The statements in this section merely provide background information related to the present disclosure and may not constitute prior art.
Tubular mechanical link rods, i.e., with a hollow body, are in particular used in fields where there is a constant concern for saving weight.
These fields in particular include aeronautics: tubular mechanical link rods are for example used in landing gear (brake bar), systems for keeping the maintenance cowls in the open position (motor cowl, etc.), engine suspension systems (interface transmitting thrust between the engine and the mast of the wing), etc.
A tubular mechanical link rod is traditionally made up of a hollow body, including a connecting end at each of its ends.
Each connecting end is typically configured in the form of a male or female clevis, so as to allow the link rod to be fastened using a pin or any other means to the members with which it must cooperate.
Known from the state of the art, and in particular from EP 1,870,196, is a method for manufacturing a tubular link rod in which the hollow body of the link rod on the one hand, and the two connecting ends of the link rod on the other hand, are manufactured separately, then those connecting ends are attached to each of the ends of the hollow body, by welding.
The drawback of this prior method lies in the fact that welding operations must be carried out in two separate locations of the link rod.
Furthermore, with this earlier design, it is not possible to inspect or machine the parts of the weld seams that emerge inside the hollow body of the link rod, due to their enclosure inside the volume defined by the hollow body.
The geometric accident resulting from the lower part of the toe of the weld seam also causes a local stress concentration that requires that the area to be welded be thickened locally.
Consequently, it is necessary to provide a local overthickness (at the assembly zones) of the metal alloy (typically nickel-, titanium-, or aluminum-based) making up the link rod. The excess weight related thereto is therefore doubled when two welds are present.

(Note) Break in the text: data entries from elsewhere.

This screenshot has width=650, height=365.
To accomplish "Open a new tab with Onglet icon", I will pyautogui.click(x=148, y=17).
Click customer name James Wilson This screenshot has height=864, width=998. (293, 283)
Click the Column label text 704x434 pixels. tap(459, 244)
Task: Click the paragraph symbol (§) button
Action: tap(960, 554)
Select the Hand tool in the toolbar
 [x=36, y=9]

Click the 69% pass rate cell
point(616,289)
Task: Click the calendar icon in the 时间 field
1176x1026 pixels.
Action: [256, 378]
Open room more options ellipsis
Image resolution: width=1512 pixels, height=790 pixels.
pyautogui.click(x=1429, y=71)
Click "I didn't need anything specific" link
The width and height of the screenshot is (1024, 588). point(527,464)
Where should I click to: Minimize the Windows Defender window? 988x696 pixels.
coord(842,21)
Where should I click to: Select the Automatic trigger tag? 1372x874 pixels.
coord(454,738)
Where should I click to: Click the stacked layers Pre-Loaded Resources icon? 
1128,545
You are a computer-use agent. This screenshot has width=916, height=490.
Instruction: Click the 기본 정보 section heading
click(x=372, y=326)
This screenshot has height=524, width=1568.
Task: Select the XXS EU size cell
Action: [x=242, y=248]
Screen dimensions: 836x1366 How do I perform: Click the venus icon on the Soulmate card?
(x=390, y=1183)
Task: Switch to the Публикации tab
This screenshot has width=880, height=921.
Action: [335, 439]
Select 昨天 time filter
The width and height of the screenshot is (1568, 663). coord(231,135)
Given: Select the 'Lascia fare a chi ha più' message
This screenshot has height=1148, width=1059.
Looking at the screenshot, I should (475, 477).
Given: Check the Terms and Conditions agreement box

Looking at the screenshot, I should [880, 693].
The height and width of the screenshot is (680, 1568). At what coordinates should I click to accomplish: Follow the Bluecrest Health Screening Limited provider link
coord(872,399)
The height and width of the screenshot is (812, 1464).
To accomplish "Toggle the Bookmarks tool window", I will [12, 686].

To resolve the latter drawback, it has been considered to produce a single weld with two connecting rod halves each incorporating their respective connecting ends, each half being formed in a single piece: this solution, described in EP 0,839,593, in fact enables an overall weight reduction of the link rod relative to a link rod with two welds, but does not resolve the problem of the inspection and machining of the inner portion of the weld seam.